Experimental study on the treatment of leukemia using GM-CSF gene-modified cancer vaccines

目的由于白血病细胞的不局限性,其治疗方法受到很大的限制。本研究旨在探讨转粒细胞巨噬细胞集落刺激因子(GMCSF)基因瘤苗在白血病免疫治疗中的有效性和可行性。方法通过细胞生长曲线和动物致瘤性实验检测GMCSF基因对红白血病细胞系FBL3细胞生物学特性的影响;用丝裂霉素灭活FBL3GMCSF细胞制备转GMCSF基因瘤苗,通过转基因瘤苗免疫预防和免疫治疗动物实验探讨其预防和治疗白血病的可行性。结果FBL3GMCSF细胞体外生物学特性与FBL3vect和FBL3细胞相比没有明显差异。细胞形态和生长速度均无差别。动物致病等实验显示,分别接种FBL3GMCSF、FBL3vect和FBL3细胞,各组肿瘤均持续生长,但同一接种数量间相比,FBL3GMCSF平均出瘤时间比FBL3vect和FBL3晚,肿块平均体积也相应较小。丝裂霉素灭活FBL3GMCSF细胞后作为瘤苗,免疫小鼠产生的免疫保护力明显强于灭活的FBL3vect和FBL3。FBL3GMCSF组与FBL3vect、亲本FBL3细胞和PBS对照组相比出瘤时间晚、肿瘤生长速度慢、小鼠生存期延长,其中有4/10的小鼠长期存活(超过60天)。另外,转基因瘤苗免疫治疗动物实验结果也显示:与FBL3vect、亲本FBL3细胞和PBS对照组相比FBL3GMCSF组肿瘤生长速度受到明显抑制,其中2/10只小鼠肿瘤完全消失;小鼠生存期延长,其中有2/10的小鼠长期存活(超过60天)。结论丝裂霉素灭活FBL3GMCSF后作为瘤苗可有效对白血病进行免疫治疗,有良好的临床研究和应用前景。

Objective The treatment of leukemia is limited by diffusion of leukemia cells.

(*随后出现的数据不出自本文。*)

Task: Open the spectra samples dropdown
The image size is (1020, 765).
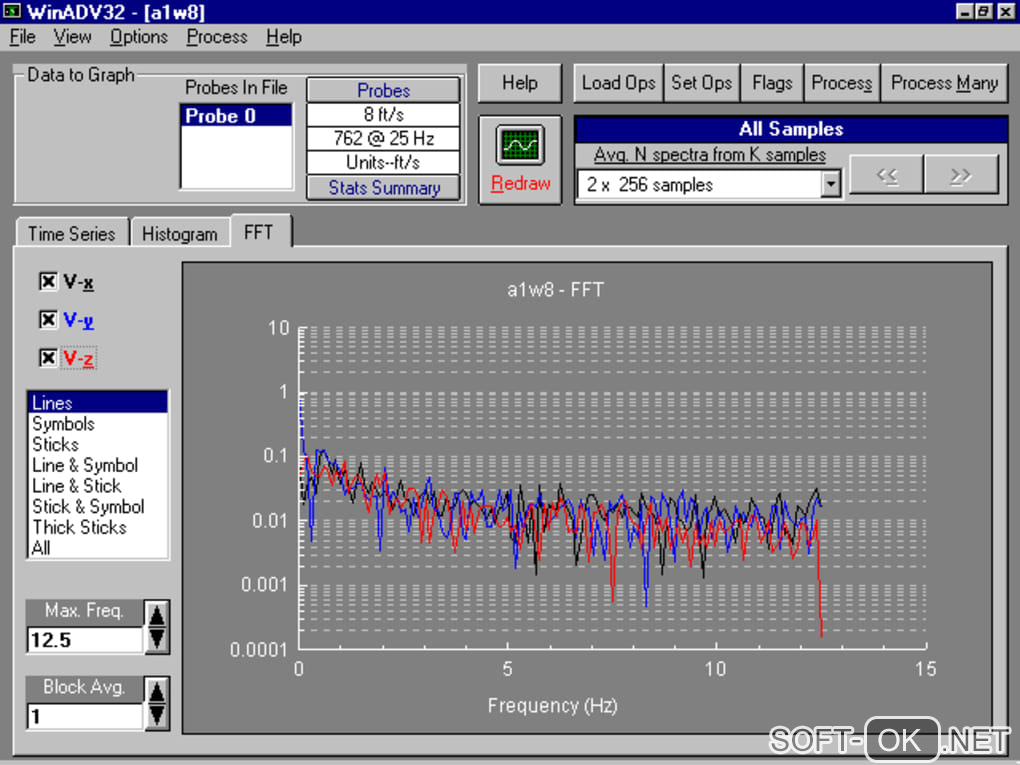Action: click(x=830, y=185)
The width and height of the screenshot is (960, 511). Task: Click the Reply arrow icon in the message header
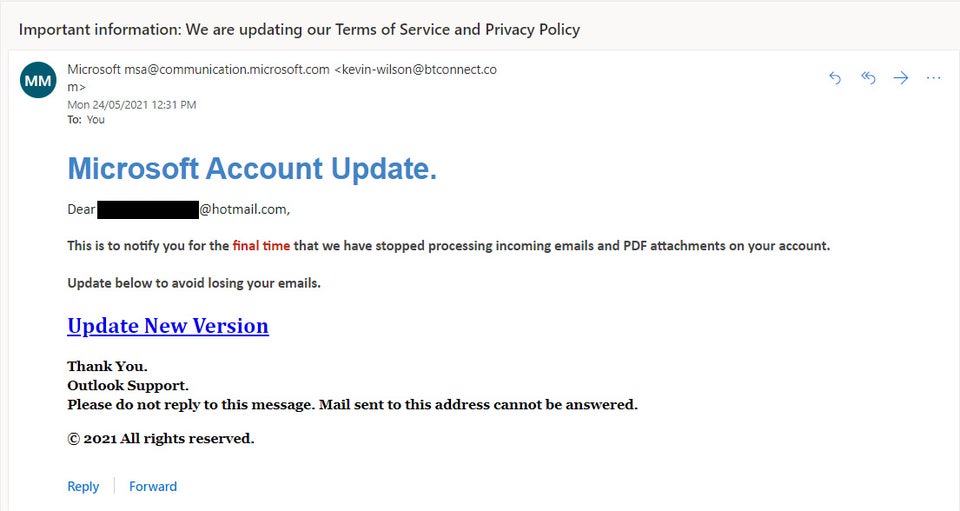click(835, 78)
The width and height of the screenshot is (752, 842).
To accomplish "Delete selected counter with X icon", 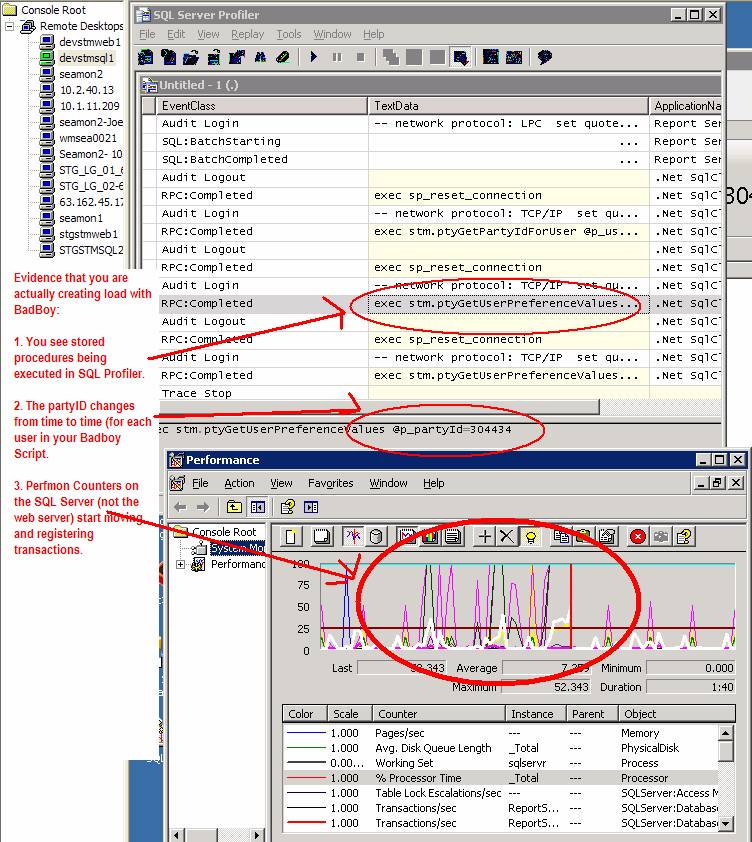I will (507, 537).
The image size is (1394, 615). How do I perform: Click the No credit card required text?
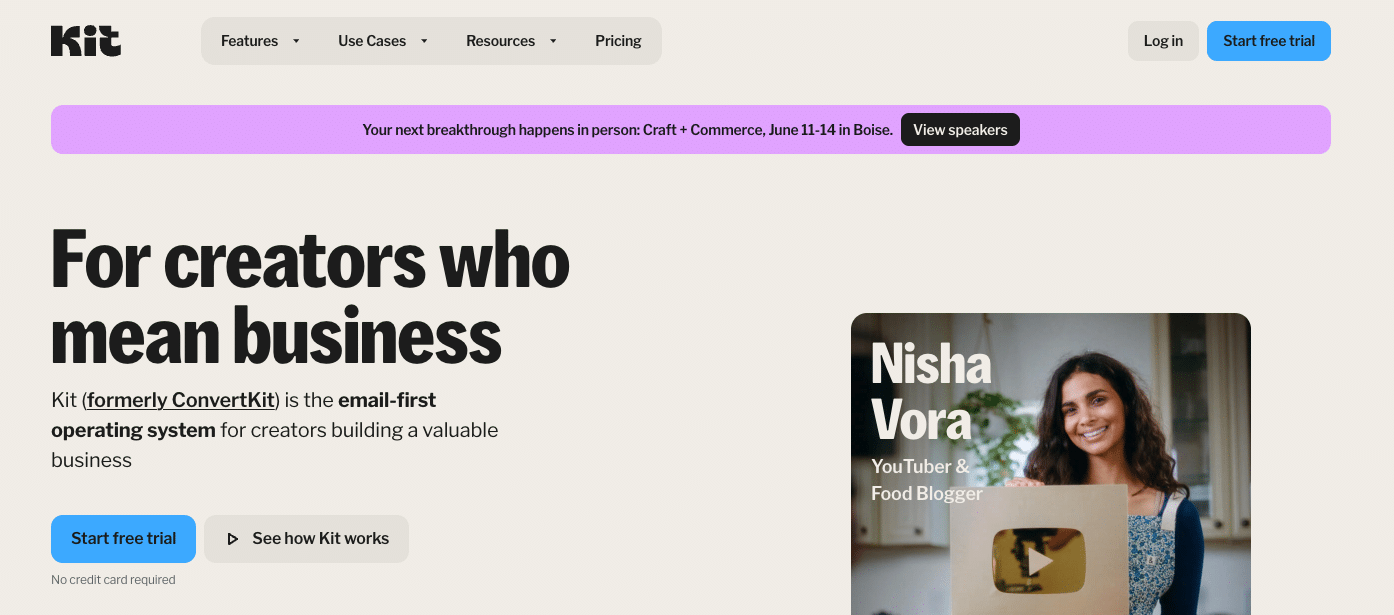pyautogui.click(x=113, y=580)
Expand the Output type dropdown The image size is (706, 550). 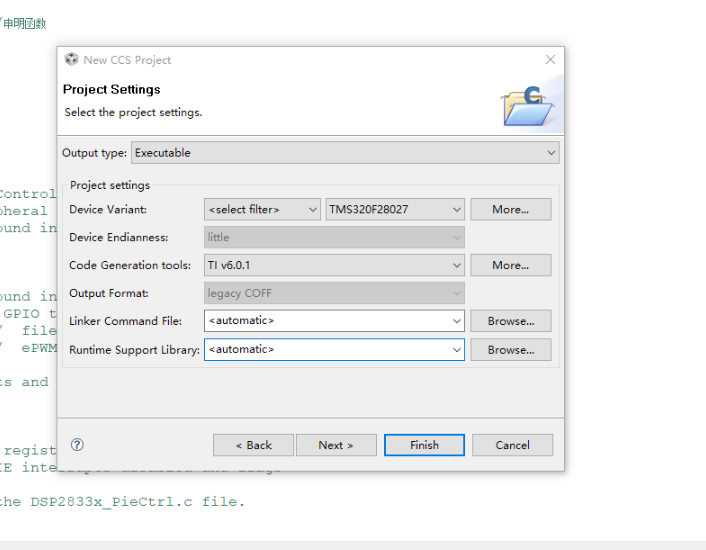(x=551, y=153)
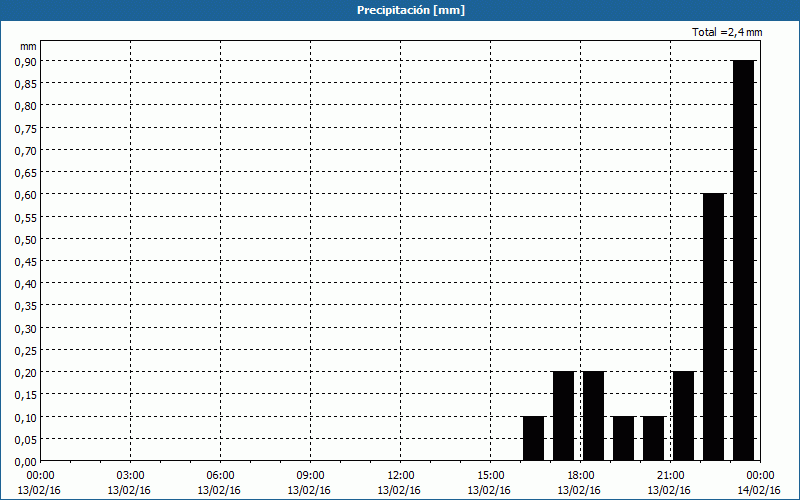
Task: Select the 12:00 time axis label
Action: (400, 475)
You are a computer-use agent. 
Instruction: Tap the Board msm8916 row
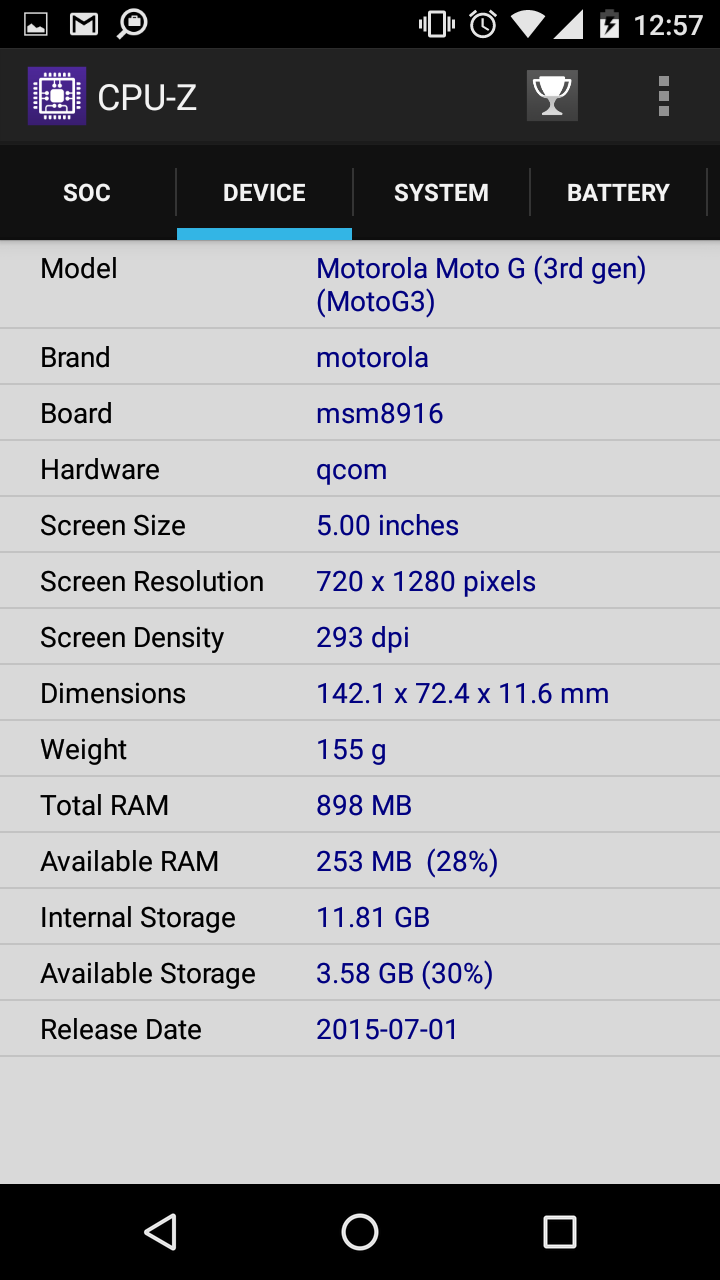pos(360,413)
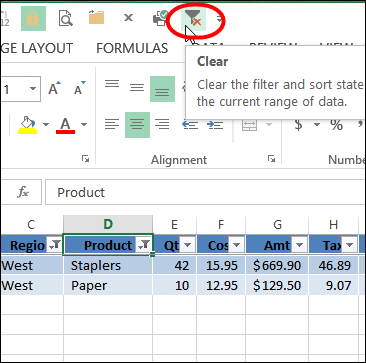Expand the font color dropdown arrow

(84, 125)
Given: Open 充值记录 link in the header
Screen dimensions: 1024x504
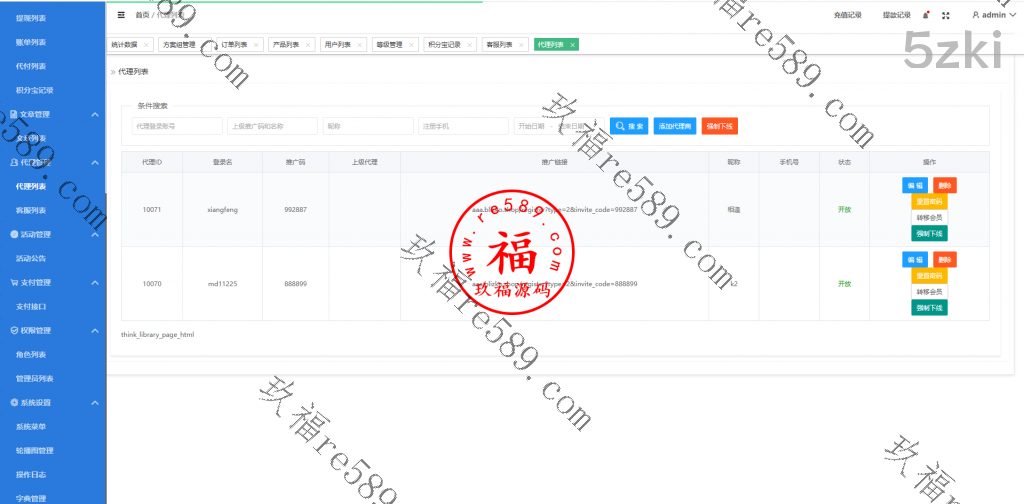Looking at the screenshot, I should pyautogui.click(x=847, y=15).
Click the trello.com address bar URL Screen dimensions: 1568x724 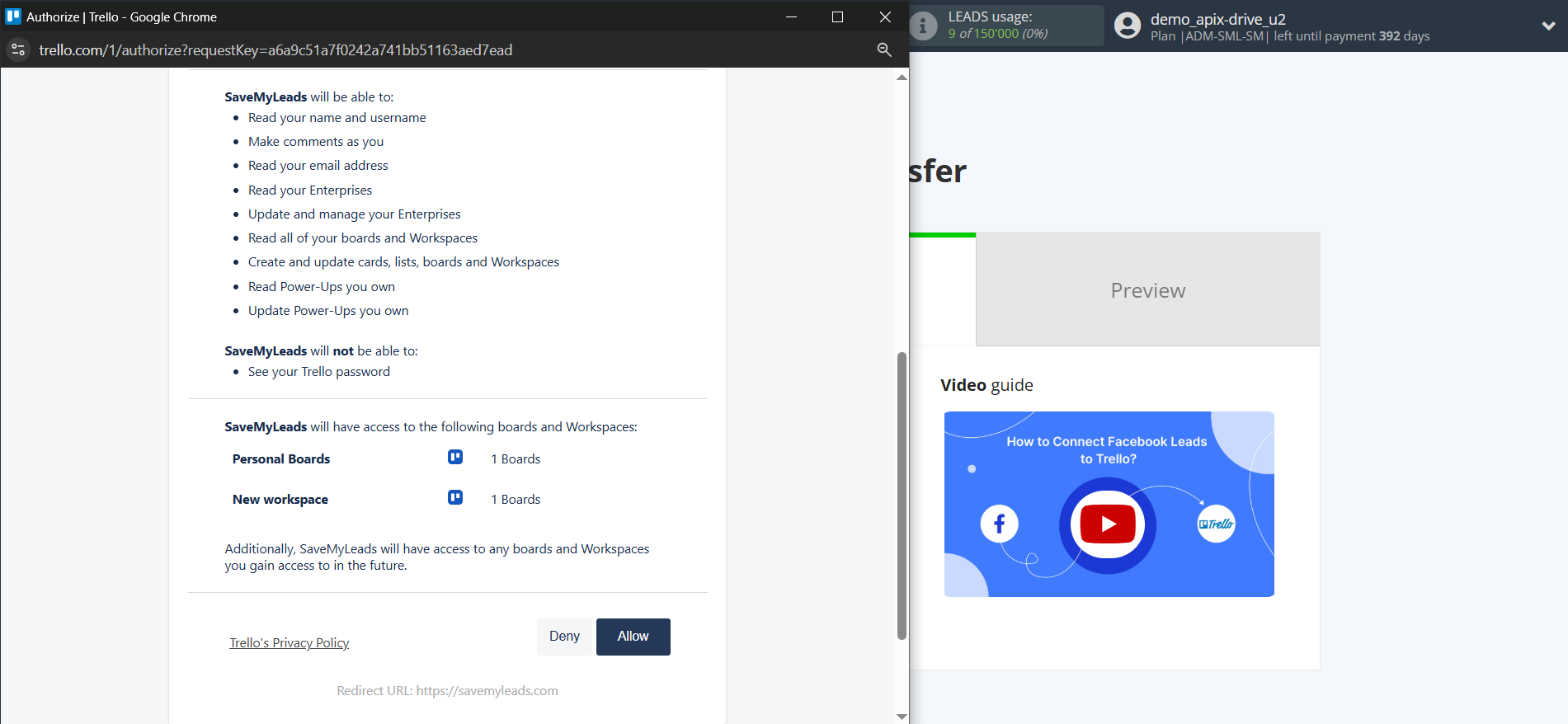pyautogui.click(x=275, y=50)
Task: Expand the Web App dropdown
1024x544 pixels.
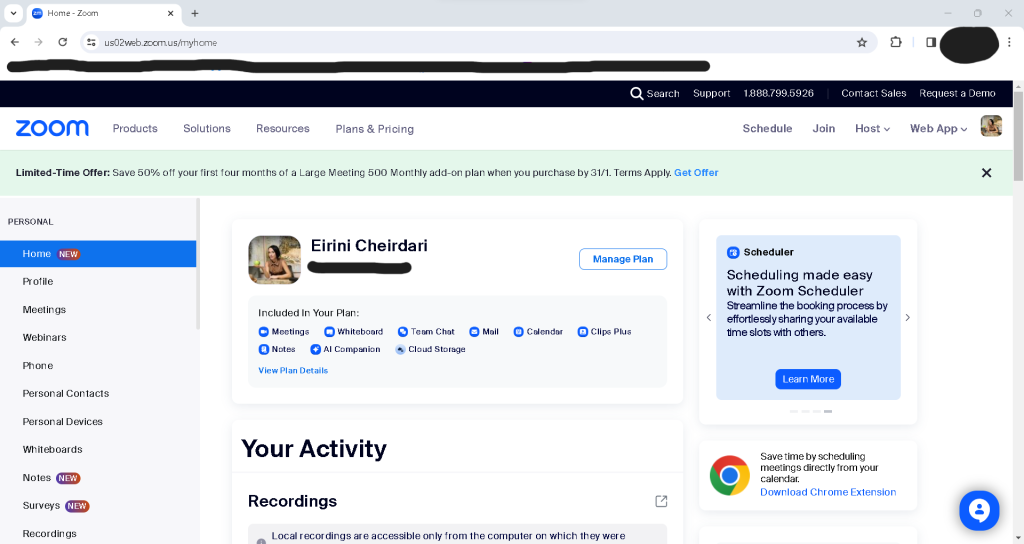Action: (x=938, y=129)
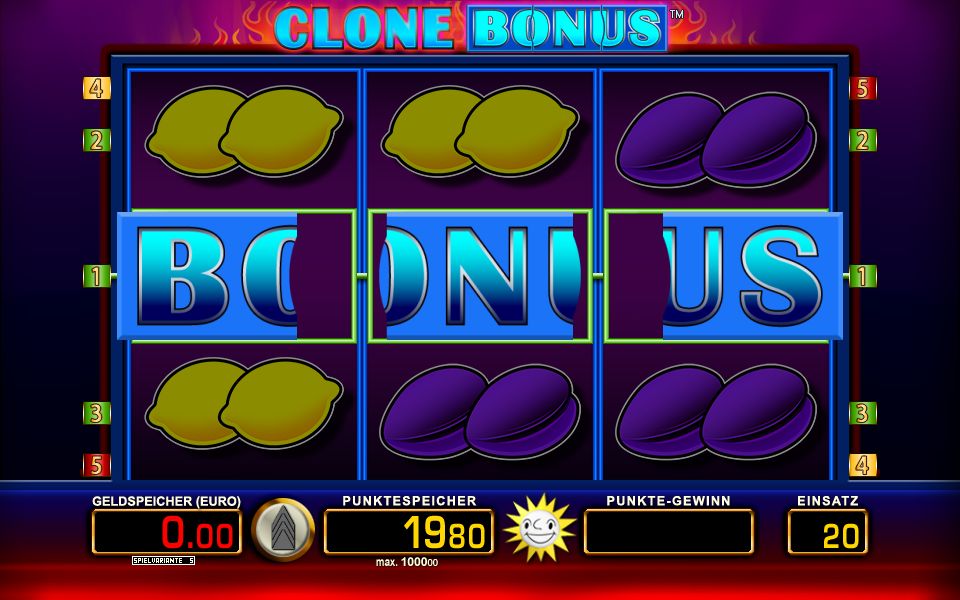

The aim of this study was to investigate the effectiveness and feasibility of immune therapy for leukemia by vaccination with granulocyte-macrophage colony-stimulating factor（GM-CSF）. Methods The biological characteristics of FBL-3-GM-CSF cells were studied by the growth curve and tumorigenicity experiment in vivo. The GM-CSF gene-modified tumor vaccines were prepared with mitomycin-C inactivated FBL-3-GM-CSF cells. The effects of vaccination with mitomycin-C inactivated FBL-3-GM-CSF on immune prophylaxis and immune therapy of leukemia were investigated in animal experiments. Results There was no significant difference in the biological characteristics （cellular morphology and growth rate） between FBL-3-GM-CSF, FBL- 3-vect and FBL-3 cells. In mice vaccinated with the FBL-3-GM-CSF cells, tumor formation was later and the tumor volume was smaller than those vacinated with FBL-3-vect or FBL-3 cells. Vaccination with mitomycin-C inactivated FBL-3-GM- CSF in mice could significantly induce potent anti-tumor immune reaction compared with that with FBL-3- vect cells, FBL- 3 cells or PBS. The growth rate of tumor in mice vaccinated with FBL-3-GM-CSF was markedly slower and the survival time was dramatically longer compared with in those vaccinated with the FBL-3-vect cells, FBL-3 cells or PBS. Conclusions The vaccination with mitomycin-C inactivated FBL-3-GM-CSF for the treatment of leukemia is effective and feasible. The study provided experimental and theoretical data for further clinical study and application of GM-CSF gene-modified cancer vaccines.